23 juin 2009

Un certain roman moderne

C’est un roman dont le point de vue est mon nombril. On y perçoit toute l’action comme par un œil qui serait fiché dans le trou de mon ombilic. Ainsi, la caméra et la narration est très subjective. Toute l’intrigue tourne autour de ma personne mais, bien sûr, elle met aussi en scènes quelques personnages : des proches, plusieurs femmes avec lesquelles j’ai des liaisons, divers inconnus. Tous ces gens ont des contours flous et demeurent indéfinis, secondaires. Ils interagissent avec moi mais ne sont que des faire-valoir dans cette histoire. Ma narration est à la première personne du singulier. Je suis. Au présent. Central. Omniscient. Formidable. Je me regarde écrire et me trouve intéressant; je souhaite que ma vie devienne de la littérature.
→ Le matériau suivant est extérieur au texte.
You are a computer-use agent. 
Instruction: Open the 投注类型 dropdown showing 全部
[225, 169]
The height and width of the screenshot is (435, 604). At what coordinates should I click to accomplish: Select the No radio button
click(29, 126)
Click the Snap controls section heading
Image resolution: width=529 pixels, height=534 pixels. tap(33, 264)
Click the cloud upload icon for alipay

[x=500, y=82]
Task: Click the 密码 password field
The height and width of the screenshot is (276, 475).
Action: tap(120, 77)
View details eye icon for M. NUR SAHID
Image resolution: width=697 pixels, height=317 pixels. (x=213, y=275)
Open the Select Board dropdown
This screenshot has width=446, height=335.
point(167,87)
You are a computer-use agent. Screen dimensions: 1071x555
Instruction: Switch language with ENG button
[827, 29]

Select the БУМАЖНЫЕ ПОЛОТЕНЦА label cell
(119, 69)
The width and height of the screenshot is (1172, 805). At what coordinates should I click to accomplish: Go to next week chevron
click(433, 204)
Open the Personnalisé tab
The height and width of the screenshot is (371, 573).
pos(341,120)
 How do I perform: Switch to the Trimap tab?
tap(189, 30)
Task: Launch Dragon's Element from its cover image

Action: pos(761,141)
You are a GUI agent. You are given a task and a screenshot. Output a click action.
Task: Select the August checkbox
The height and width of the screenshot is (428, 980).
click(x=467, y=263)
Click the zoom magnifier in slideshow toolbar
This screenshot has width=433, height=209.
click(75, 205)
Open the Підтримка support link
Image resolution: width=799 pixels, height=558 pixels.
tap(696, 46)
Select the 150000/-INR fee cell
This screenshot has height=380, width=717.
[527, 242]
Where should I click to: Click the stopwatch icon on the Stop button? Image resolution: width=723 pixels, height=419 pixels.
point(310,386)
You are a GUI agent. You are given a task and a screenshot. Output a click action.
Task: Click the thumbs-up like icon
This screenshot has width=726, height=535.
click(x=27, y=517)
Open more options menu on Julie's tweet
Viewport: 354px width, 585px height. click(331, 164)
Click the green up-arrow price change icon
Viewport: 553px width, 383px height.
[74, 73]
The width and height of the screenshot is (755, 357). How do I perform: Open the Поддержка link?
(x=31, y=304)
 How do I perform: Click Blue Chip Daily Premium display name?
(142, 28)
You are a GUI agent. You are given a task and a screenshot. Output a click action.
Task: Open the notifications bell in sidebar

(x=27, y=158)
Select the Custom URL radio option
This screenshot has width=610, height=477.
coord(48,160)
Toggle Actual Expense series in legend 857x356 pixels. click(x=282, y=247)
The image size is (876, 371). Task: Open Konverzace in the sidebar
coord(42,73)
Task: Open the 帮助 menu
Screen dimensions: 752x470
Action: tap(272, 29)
Il pourrait par exemple s’agir d’une histoire dans laquelle je serais un être extraordinaire, un homme libre, charismatique, qui multiplie les liaisons, qui voyage beaucoup et à qui arrivent plein d’histoires abracadabrantes. Je me donnerais le beau rôle, celui d’un dandy moderne, hédoniste, plutôt cynique, qui méprise ses contemporains.

Ou alors, il pourrait s’agir d’un roman grave, ou j’étalerais mon désespoir, mes angoisses et mon dégoût du monde qui m’entoure. Je révélerais quelques secrets honteux, documenterais ma dépression, décrirais dans le détail mes multiples histoires amoureuses qui finissent mal. Entre deux jérémiades, j’élaborerais une conception de l’univers égocentriste selon laquelle mes malheurs sont d’intérêt public et méritent d’être étalés au grand jour.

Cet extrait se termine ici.